Please help. This is driving me nuts.
#1;Whether or not you deducted your depre on the rental pty, the IRS still considers the home's basis reduced by the unclaimed annual depre. You have the same adjusted cost basis for selling your rental property whether you claim the depreciation deduction or skip it.If you forgot to take depreciation in a prior tax year, you must amend your tax return.

#2;correct.
#3;I guess you misunderstand the concept of depre recapture, sec 1250 rule, I mean,depre recap is a tax provision that allows the IRS to collect taxes when you dispose of your rental pty that you had previously used to offset taxable income. As you own rental property, you can use the depre of the property to offset taxable income. In doing so, you lower your basis in the property so that when the property is sold, your gain is computed based on the selling price minus your purchase price and all depreciation that you previously claimed. So when you dispoe of it, you need to calculate your depreciation recapture liability; depreciation recapture is taxed as ordinary income taxed at 25% aslongas your marginal tax rate is 25% or higher. Aslongas you forgot to take depreciation in a prior tax year, you must amend your tax return.

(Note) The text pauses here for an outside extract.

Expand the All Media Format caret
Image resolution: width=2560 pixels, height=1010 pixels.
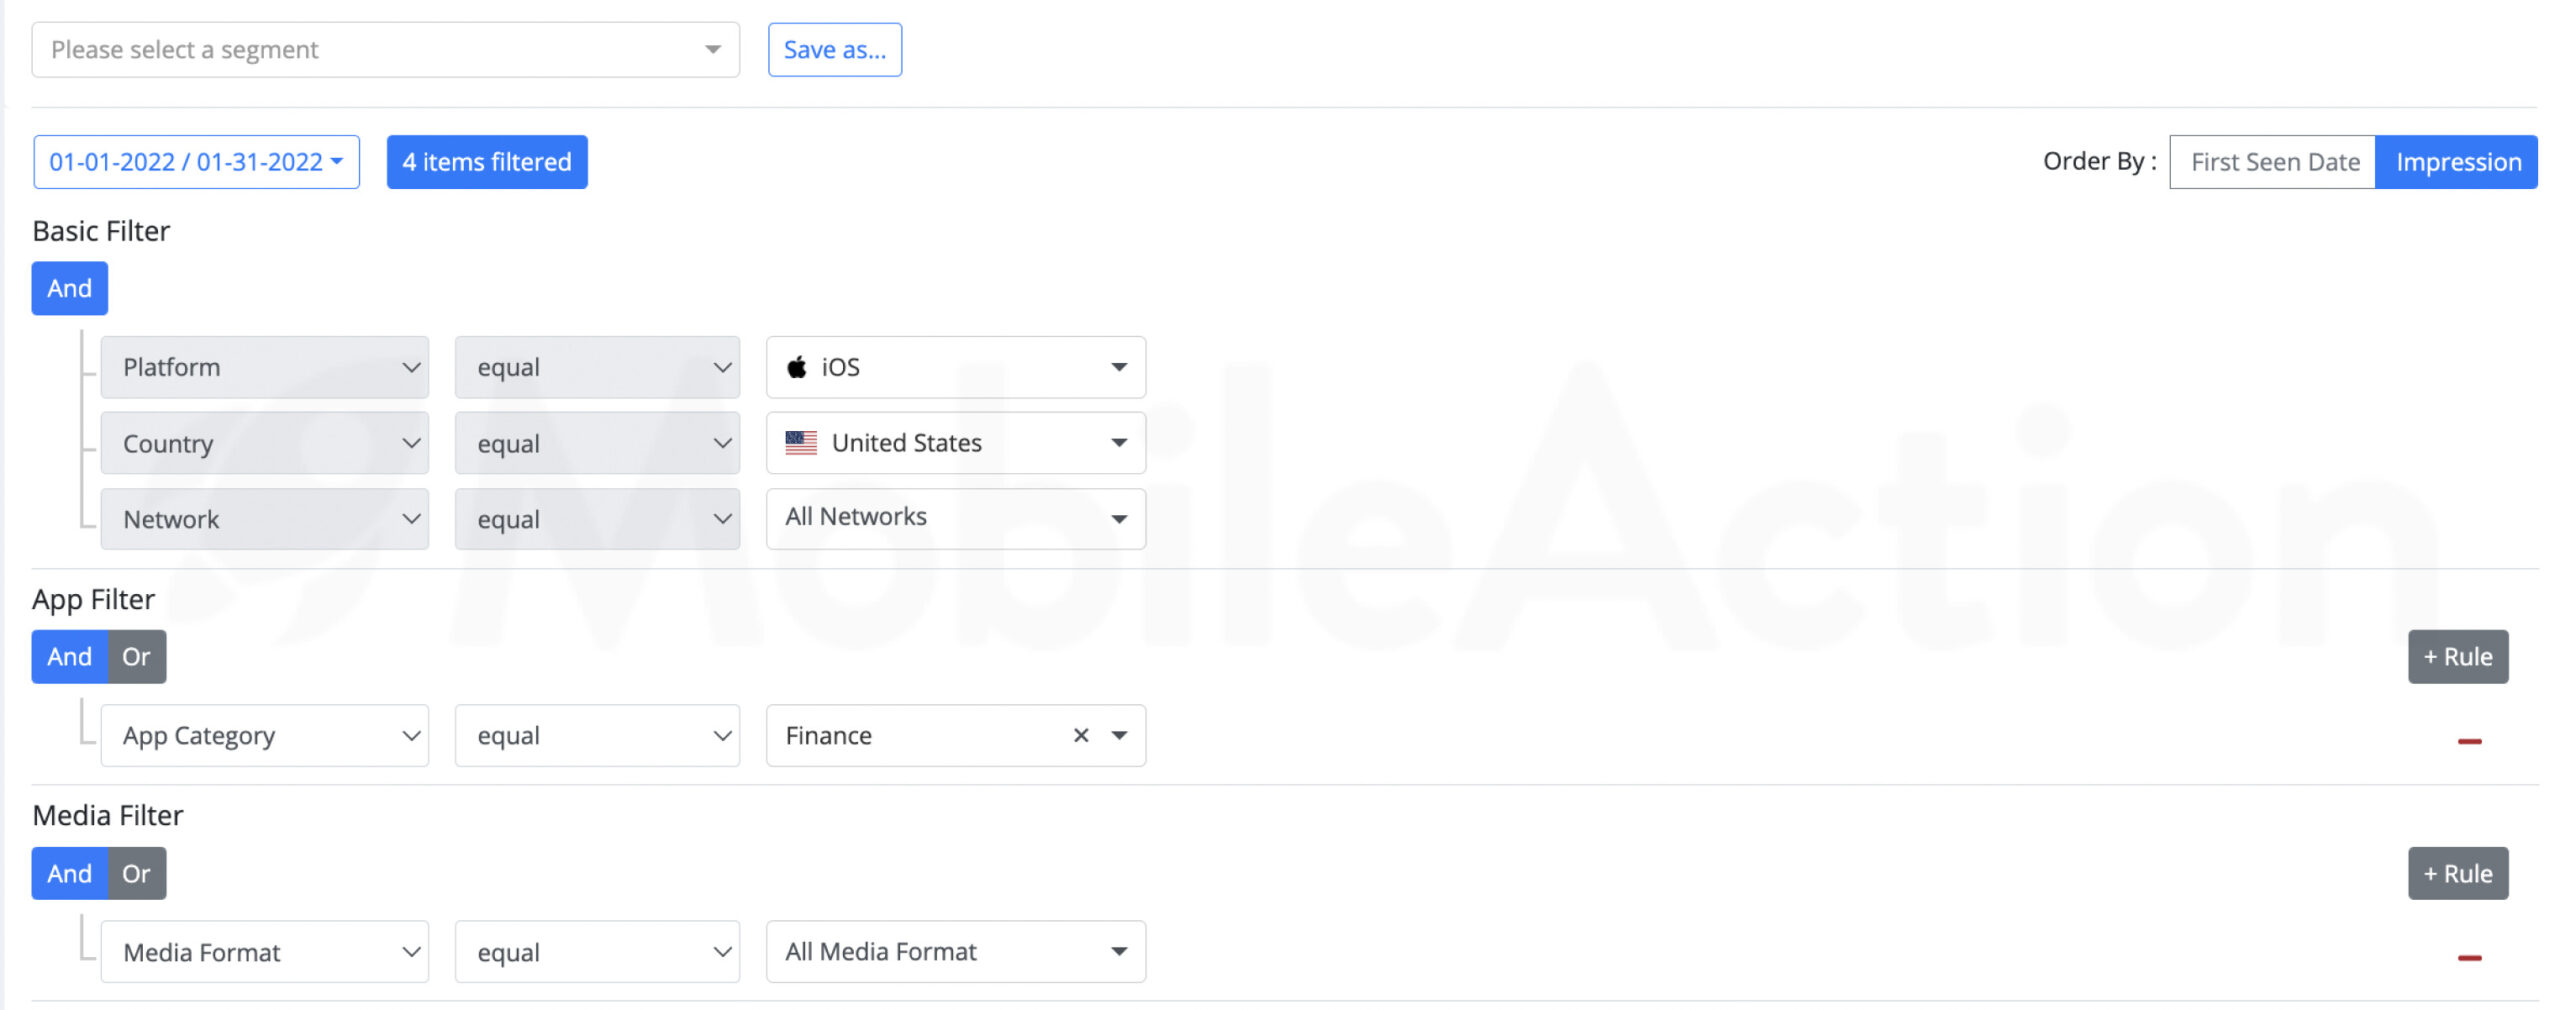point(1119,951)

Depre must be claimed in the year you are entitled to take it under federal law or you lose it In general, you are only allowed to file an amended return to correct your depreciation amount if you claimed the incorrect amount because of a math error made in any year; you claimed the incorrect amount because of a posting error made in any year; or you claimed the incorrect amount on property placed in service by you.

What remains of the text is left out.